Workers continue to see pay increases at a fast clip, but there are signs of a slowdown ahead.
Average earnings for all workers grew by 0.3% in April, to $31.85 an hour, the Labor Department said Friday.
That’s a modest reduction from the 0.4% pace in March. It also amounts to a 3.8% increase in pay on an annualized basis, according to an analysis by Harvard University economists Jason Furman and Wilson Powell III. (The analysis adjusts for the types of jobs workers hold.)
“This is considerably slower than the pace of nominal wage growth in 2021 and, if it holds up, would indicate that labor markets may be considerably cooler than previously appreciated,” they wrote.
Wages in the private sector grew at a 3.7% annualized pace in April — a slowdown from recent months and the slowest in a year, Furman and Powell III said.
Workers have been enjoying fatter paychecks as demand for their labor has surged to historical levels during the pandemic recovery.
Job openings and voluntary departures (or, quits) by workers hit records in March, the Labor Department reported Tuesday. There were nearly two available jobs for every unemployed individual in March, a ratio unseen in the modern era, Federal Reserve chair Jerome Powell said Wednesday.
To fill vacancies, businesses have raised wages at the fastest clip in “many decades,” Powell said.

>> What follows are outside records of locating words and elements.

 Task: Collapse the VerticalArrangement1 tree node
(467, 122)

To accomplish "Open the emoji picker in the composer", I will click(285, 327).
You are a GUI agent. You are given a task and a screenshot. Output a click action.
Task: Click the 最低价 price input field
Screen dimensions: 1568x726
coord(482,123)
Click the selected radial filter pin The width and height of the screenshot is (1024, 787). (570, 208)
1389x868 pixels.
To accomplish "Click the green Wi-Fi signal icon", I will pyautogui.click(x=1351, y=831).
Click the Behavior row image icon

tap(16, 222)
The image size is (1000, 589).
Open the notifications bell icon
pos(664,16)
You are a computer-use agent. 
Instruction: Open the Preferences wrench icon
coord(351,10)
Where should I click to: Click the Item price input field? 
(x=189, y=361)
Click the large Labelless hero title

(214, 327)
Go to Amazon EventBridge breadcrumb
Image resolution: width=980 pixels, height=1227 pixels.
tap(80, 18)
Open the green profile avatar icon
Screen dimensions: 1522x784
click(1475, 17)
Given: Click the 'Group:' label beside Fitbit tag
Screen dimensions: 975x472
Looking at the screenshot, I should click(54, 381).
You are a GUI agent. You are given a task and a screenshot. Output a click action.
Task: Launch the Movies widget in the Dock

“It’s a good time to be a worker looking to either change jobs or get a wage increase in your current job,” the Fed chairman said.
Despite signs of a pullback, wage growth is still elevated. Hourly pay in April was up 5.5% versus April 2021, the Labor Department said Friday, whereas the pace was roughly 3% before the Covid-19 pandemic.
“It seems clear wage growth is slowing down. But will it stabilize at a higher level?” said Daniel Zhao, a senior economist at career site Glassdoor.
Wage gains for rank-and-file workers have decelerated across most industries, Zhao said.
Many workers, with some exceptions, aren’t keeping up with the pace of inflation despite banner gains.
Consumer prices are rising at their fastest pace in about 40 years, the result of factors like a rapid economic reopening, federal Covid-relief funds, war in Ukraine and ongoing pandemic-related challenges like lockdowns in China.
The Federal Reserve is raising interest rates with an eye to cooling the economy and inflation. The policy is designed to rein in a scorching job market, bringing labor supply (workers) more in line with demand (from employers) and likely cooling wage growth in the process.
Otherwise, continually high wage growth could cause a “wage-price spiral,” a cycle whereby fatter paychecks fuel higher prices and high inflation gets entrenched.
Fed officials are trying to calibrate their policy so the labor market is healthy and the U.S. economy doesn’t tip into a recession — an outcome that will be challenging but one officials have a good chance of achieving, Powell said.
“Certainly nobody wants to hear they should get a smaller raise to tackle inflation,” Zhao said. “But in practice if you can get to a world where wage growth is more stable and inflation more stable at a lower level, that would be a healthier economy.”